**** MATERIAL SHOWN

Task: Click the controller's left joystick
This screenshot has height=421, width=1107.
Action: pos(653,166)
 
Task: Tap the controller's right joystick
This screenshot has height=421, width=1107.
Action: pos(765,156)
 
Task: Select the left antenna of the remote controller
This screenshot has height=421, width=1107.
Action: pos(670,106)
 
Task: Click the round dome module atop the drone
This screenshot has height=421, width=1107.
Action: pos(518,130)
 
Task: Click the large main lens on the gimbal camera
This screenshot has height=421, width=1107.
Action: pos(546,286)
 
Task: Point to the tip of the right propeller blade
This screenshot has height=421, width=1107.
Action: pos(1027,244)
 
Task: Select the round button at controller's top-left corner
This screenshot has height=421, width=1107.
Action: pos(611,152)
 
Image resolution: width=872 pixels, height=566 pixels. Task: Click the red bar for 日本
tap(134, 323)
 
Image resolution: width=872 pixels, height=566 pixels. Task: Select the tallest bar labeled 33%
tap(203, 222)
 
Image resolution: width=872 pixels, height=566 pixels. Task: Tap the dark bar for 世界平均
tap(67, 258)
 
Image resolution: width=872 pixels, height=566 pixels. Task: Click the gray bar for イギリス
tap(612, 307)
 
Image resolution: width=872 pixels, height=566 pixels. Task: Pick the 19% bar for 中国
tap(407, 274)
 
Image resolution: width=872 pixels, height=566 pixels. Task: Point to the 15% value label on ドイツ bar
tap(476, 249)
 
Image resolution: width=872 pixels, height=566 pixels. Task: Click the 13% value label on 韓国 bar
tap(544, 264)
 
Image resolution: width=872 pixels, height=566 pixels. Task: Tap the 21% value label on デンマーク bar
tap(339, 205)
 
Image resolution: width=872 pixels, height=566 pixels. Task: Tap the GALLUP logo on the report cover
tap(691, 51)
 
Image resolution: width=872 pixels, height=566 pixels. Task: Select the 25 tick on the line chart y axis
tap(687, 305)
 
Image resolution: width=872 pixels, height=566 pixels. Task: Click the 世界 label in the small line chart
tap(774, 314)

********

* _AIM OF THE EXERCISE_:
Can you print all of the items above again, with every line unchanged?

* _EXERCISE ANSWER_:
Task: Click the controller's left joystick
This screenshot has height=421, width=1107.
Action: pos(653,166)
 
Task: Tap the controller's right joystick
This screenshot has height=421, width=1107.
Action: pos(765,156)
 
Task: Select the left antenna of the remote controller
This screenshot has height=421, width=1107.
Action: pos(670,106)
 
Task: Click the round dome module atop the drone
This screenshot has height=421, width=1107.
Action: pos(518,130)
 
Task: Click the large main lens on the gimbal camera
This screenshot has height=421, width=1107.
Action: pos(546,286)
 
Task: Point to the tip of the right propeller blade
This screenshot has height=421, width=1107.
Action: pos(1027,244)
 
Task: Select the round button at controller's top-left corner
This screenshot has height=421, width=1107.
Action: pos(611,152)
 
Image resolution: width=872 pixels, height=566 pixels. Task: Click the red bar for 日本
tap(134, 323)
 
Image resolution: width=872 pixels, height=566 pixels. Task: Select the tallest bar labeled 33%
tap(203, 222)
 
Image resolution: width=872 pixels, height=566 pixels. Task: Tap the dark bar for 世界平均
tap(67, 258)
 
Image resolution: width=872 pixels, height=566 pixels. Task: Click the gray bar for イギリス
tap(612, 307)
 
Image resolution: width=872 pixels, height=566 pixels. Task: Pick the 19% bar for 中国
tap(407, 274)
 
Image resolution: width=872 pixels, height=566 pixels. Task: Point to the 15% value label on ドイツ bar
tap(476, 249)
 
Image resolution: width=872 pixels, height=566 pixels. Task: Click the 13% value label on 韓国 bar
tap(544, 264)
 
Image resolution: width=872 pixels, height=566 pixels. Task: Tap the 21% value label on デンマーク bar
tap(339, 205)
 
Image resolution: width=872 pixels, height=566 pixels. Task: Tap the GALLUP logo on the report cover
tap(691, 51)
 
Image resolution: width=872 pixels, height=566 pixels. Task: Select the 25 tick on the line chart y axis
tap(687, 305)
 
Image resolution: width=872 pixels, height=566 pixels. Task: Click the 世界 label in the small line chart
tap(774, 314)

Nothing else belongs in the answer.